Confusão. Semáforo. LUZ AMARELA. Os veículos param. O trabalhador caminha no
corredor formado entre os carros.
“ Amendoim! ”, “ Amendoim! ”, “ Amendoim!
”.
O trabalhador nota
o passageiro do dia um. O passageiro do dia um está novamente no passageiro.
Outro veículo.
- Boa noite. –
Fala do trabalhador diretamente para o passageiro. – Vai levar?
O passageiro
guarda o celular. O passageiro, novamente, sem pronunciar uma palavra faz que
não com a cabeça.
O trabalhador curva
o torso. O trabalhador aproxima-se do veículo com a mesma intimidade do dia
anterior.
- E o parceirinho,
vai? – Fala do trabalhador para o condutor do veículo. – Opa! Desculpa. – O
condutor é outro. O condutor não é o mesmo do dia um. – Perdão.
Os veículos partem.
Dia três. Erro.
Veículos parados no trânsito. Semáforo. Ponto de trabalho do trabalhador.
“ Amendoim! ”, “ Amendoim! ”, “ Amendoim!
”.
- Salve, parça!
Condutor um.
Volume médio. Sozinho. O condutor um desce o vidro do veículo, lado esquerdo,
lado do motorista. O trabalhador continua a fala.
- Beleza? Passou
ontem por aqui o passageiro um, no passageiro. Outro carro. Outro condutor.
O condutor um trava
o sorriso. O condutor um abaixa o volume, tira o som. O condutor um está mudo.
Semáforo. LUZ
VERDE. Um, dois, três, quatro, cinco segundos, buzinas.

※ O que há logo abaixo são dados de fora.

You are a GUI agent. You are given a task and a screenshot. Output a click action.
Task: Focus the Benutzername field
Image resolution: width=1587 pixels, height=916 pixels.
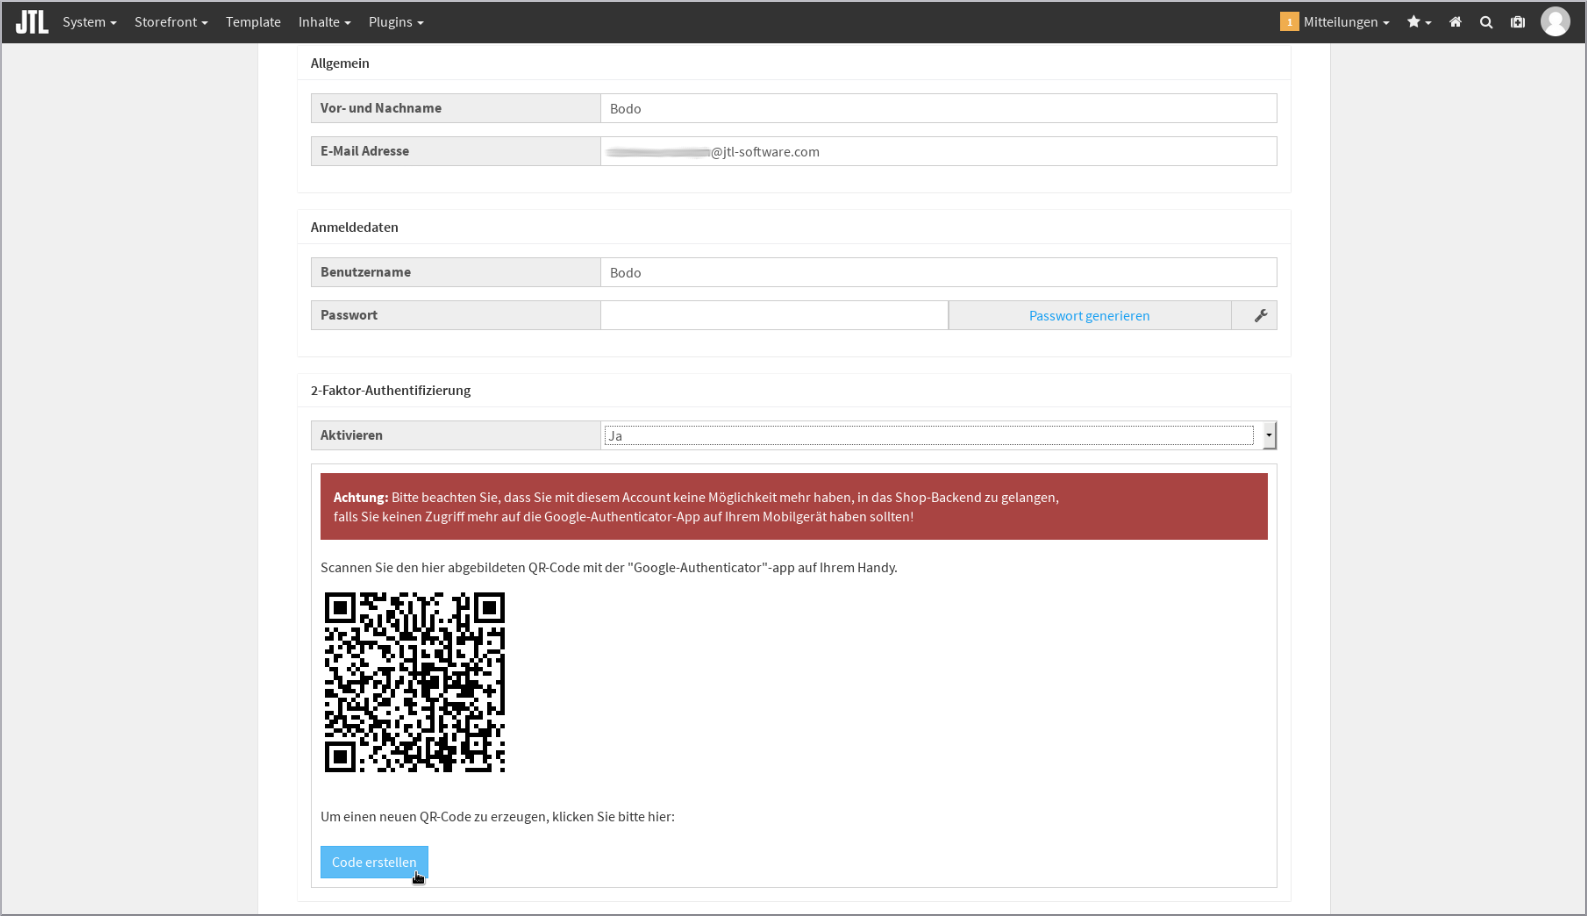pyautogui.click(x=937, y=272)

- Abriu, parça! Abriu. – O trabalhador chama
atenção do condutor um.
O condutor um tem
os olhos cheios d’água. Mais buzinas. O trabalhador aproxima-se do veículo. O
trabalhador abre a porta do motorista.
- Brow. Ei, brow. Cai pro lado.
O condutor um esparrama-se
para o passageiro. O trabalhador abre a mala do veículo. O trabalhador exige
calma dos outros condutores. O trabalhador põe na mala um forno a carvão feito
latão de tinta dezoito litros. O trabalhador assume a direção.
Gratidão.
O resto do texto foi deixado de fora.